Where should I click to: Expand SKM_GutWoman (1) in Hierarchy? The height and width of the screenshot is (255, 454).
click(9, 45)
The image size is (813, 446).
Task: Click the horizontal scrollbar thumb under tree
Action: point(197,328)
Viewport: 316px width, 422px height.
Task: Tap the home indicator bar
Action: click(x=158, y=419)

::::::

◆ **Task prompt**: The data should be transcribed exactly, line for line.

◆ **Result**:
Where should I click to: Expand SKM_GutWoman (1) in Hierarchy? The height and width of the screenshot is (255, 454).
click(9, 45)
The image size is (813, 446).
Task: Click the horizontal scrollbar thumb under tree
Action: point(197,328)
Viewport: 316px width, 422px height.
Task: Tap the home indicator bar
Action: click(x=158, y=419)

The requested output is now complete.